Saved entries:
<<<<

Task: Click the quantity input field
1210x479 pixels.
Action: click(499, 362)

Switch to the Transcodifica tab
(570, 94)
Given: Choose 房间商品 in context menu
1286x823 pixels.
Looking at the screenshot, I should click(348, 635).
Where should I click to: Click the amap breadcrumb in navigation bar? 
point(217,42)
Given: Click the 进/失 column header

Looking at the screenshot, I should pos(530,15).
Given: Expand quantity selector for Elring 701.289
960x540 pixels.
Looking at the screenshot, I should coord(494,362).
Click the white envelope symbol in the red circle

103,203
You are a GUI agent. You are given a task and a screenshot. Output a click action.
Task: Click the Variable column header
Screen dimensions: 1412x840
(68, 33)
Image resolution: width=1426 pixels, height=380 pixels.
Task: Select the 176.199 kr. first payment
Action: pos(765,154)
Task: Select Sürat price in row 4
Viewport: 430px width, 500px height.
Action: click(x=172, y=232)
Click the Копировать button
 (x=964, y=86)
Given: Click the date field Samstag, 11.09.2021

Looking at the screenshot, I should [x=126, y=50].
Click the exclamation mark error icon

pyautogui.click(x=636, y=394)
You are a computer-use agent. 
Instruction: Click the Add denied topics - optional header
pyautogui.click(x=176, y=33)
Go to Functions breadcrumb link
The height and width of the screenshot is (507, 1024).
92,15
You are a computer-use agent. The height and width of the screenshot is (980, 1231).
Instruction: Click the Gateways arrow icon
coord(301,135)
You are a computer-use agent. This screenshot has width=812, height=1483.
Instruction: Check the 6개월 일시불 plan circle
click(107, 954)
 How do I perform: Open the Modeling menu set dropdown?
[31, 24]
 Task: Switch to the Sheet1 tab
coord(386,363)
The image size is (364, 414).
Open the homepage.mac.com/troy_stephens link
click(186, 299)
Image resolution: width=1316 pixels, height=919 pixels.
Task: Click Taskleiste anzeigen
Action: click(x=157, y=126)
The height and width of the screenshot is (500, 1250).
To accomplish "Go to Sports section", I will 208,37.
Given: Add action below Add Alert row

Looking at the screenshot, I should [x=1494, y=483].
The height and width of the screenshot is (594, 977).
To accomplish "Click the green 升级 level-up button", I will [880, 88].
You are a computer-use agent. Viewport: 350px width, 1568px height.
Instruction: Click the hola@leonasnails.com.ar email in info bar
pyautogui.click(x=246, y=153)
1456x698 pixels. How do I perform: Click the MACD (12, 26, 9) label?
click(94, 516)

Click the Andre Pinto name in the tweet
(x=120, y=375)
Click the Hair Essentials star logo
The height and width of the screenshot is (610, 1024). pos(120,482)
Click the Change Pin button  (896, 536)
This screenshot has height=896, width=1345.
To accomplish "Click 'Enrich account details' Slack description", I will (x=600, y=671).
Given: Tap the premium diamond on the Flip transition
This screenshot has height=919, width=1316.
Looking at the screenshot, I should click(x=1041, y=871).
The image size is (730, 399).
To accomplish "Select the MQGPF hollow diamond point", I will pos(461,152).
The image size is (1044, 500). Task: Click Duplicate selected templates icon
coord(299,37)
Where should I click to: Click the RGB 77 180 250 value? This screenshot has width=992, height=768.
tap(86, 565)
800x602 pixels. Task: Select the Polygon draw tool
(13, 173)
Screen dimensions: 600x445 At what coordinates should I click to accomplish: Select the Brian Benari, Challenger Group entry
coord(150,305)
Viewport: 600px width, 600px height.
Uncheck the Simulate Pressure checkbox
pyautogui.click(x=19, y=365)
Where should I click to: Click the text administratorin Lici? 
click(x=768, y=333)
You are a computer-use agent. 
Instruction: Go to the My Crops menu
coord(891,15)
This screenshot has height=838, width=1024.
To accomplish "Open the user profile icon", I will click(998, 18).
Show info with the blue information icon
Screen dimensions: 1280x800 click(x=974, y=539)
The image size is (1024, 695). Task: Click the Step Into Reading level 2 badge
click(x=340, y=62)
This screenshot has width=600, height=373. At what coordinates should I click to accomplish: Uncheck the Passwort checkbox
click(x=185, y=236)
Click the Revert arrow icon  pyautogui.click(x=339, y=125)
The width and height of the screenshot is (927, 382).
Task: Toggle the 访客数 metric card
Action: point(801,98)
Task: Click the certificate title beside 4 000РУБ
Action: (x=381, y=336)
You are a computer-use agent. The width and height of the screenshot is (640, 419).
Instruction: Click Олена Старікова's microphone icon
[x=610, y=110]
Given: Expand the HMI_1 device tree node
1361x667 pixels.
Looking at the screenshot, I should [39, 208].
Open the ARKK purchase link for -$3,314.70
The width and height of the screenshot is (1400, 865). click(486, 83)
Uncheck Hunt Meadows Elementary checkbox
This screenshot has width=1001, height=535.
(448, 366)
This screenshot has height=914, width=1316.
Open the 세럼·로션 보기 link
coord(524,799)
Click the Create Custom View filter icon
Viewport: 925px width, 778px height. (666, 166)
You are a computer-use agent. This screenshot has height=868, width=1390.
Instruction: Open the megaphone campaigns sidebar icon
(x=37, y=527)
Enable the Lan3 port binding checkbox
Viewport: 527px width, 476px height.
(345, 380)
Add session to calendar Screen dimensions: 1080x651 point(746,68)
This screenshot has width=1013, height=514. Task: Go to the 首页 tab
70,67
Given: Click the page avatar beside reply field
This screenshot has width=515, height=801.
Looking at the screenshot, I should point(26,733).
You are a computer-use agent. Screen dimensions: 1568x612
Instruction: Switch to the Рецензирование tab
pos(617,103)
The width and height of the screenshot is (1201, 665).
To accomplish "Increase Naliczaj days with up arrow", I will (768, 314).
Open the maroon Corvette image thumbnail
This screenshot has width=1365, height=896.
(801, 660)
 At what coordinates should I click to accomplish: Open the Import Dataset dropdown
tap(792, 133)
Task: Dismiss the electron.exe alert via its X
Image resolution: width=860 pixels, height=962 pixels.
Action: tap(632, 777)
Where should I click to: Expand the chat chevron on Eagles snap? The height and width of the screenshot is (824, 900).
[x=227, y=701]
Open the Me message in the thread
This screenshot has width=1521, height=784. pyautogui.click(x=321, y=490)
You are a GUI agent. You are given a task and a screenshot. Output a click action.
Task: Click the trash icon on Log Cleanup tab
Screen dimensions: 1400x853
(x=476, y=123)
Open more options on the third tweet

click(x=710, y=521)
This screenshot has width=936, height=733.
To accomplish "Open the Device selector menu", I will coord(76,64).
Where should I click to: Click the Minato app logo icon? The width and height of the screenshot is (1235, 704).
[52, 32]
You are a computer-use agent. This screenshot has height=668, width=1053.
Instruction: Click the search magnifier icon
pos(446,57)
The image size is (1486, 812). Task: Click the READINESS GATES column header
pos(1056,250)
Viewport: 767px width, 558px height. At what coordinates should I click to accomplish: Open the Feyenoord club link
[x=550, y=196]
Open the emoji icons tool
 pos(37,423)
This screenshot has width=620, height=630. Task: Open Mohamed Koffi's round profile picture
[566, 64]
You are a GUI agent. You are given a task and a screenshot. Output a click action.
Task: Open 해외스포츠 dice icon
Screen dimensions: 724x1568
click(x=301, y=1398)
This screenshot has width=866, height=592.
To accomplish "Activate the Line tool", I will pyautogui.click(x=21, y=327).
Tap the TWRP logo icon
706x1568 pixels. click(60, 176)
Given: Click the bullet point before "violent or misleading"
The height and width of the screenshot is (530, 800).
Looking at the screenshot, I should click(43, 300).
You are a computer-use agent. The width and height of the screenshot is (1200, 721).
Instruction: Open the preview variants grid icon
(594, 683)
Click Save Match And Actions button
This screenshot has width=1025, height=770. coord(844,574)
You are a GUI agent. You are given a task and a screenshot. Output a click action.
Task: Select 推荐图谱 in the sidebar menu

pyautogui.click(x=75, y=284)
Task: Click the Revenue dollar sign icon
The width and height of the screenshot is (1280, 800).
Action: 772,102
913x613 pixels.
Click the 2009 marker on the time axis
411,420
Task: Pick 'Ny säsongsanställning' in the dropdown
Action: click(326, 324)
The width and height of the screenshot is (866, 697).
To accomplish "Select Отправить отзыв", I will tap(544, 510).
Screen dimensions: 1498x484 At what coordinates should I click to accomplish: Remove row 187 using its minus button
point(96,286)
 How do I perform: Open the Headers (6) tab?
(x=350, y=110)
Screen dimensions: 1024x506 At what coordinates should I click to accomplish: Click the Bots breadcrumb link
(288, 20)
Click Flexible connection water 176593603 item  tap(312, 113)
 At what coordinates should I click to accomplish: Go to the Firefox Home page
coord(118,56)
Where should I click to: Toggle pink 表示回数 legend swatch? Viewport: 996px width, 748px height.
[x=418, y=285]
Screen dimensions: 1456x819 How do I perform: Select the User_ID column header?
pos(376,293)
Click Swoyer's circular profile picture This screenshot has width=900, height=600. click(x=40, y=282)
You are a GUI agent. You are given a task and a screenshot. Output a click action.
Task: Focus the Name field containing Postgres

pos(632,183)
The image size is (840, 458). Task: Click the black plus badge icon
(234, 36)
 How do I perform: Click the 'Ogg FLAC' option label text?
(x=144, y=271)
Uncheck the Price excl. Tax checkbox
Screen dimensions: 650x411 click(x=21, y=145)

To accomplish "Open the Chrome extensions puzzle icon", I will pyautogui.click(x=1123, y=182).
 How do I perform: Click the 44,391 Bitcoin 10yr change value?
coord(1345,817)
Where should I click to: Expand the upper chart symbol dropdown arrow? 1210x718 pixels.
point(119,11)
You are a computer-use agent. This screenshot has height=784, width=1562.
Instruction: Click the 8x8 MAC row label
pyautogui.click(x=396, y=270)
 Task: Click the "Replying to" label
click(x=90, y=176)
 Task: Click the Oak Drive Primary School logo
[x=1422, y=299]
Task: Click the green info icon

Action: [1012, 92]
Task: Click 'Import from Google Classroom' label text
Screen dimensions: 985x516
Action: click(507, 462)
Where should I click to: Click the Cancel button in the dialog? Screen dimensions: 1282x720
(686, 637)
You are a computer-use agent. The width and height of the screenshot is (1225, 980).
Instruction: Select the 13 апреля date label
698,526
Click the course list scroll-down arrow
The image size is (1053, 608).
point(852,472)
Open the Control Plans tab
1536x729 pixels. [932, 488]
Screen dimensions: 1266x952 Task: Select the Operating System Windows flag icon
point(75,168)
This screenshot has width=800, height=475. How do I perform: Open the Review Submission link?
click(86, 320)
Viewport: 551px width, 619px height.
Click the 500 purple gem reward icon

>>>>

— TASK PROMPT —
Only those lines of the entries above that run from the line containing "You are a computer-use agent. Viewport: 350px" to the line containing "The image size is (730, 399).", both included, should be transcribed exactly.

— RESPONSE BELOW —
You are a computer-use agent. Viewport: 350px width, 1568px height.
Instruction: Click the hola@leonasnails.com.ar email in info bar
pyautogui.click(x=246, y=153)
1456x698 pixels. How do I perform: Click the MACD (12, 26, 9) label?
click(94, 516)

Click the Andre Pinto name in the tweet
(x=120, y=375)
Click the Hair Essentials star logo
The height and width of the screenshot is (610, 1024). pos(120,482)
Click the Change Pin button  (896, 536)
This screenshot has height=896, width=1345.
To accomplish "Click 'Enrich account details' Slack description", I will (x=600, y=671).
Given: Tap the premium diamond on the Flip transition
This screenshot has height=919, width=1316.
Looking at the screenshot, I should click(x=1041, y=871).
The image size is (730, 399).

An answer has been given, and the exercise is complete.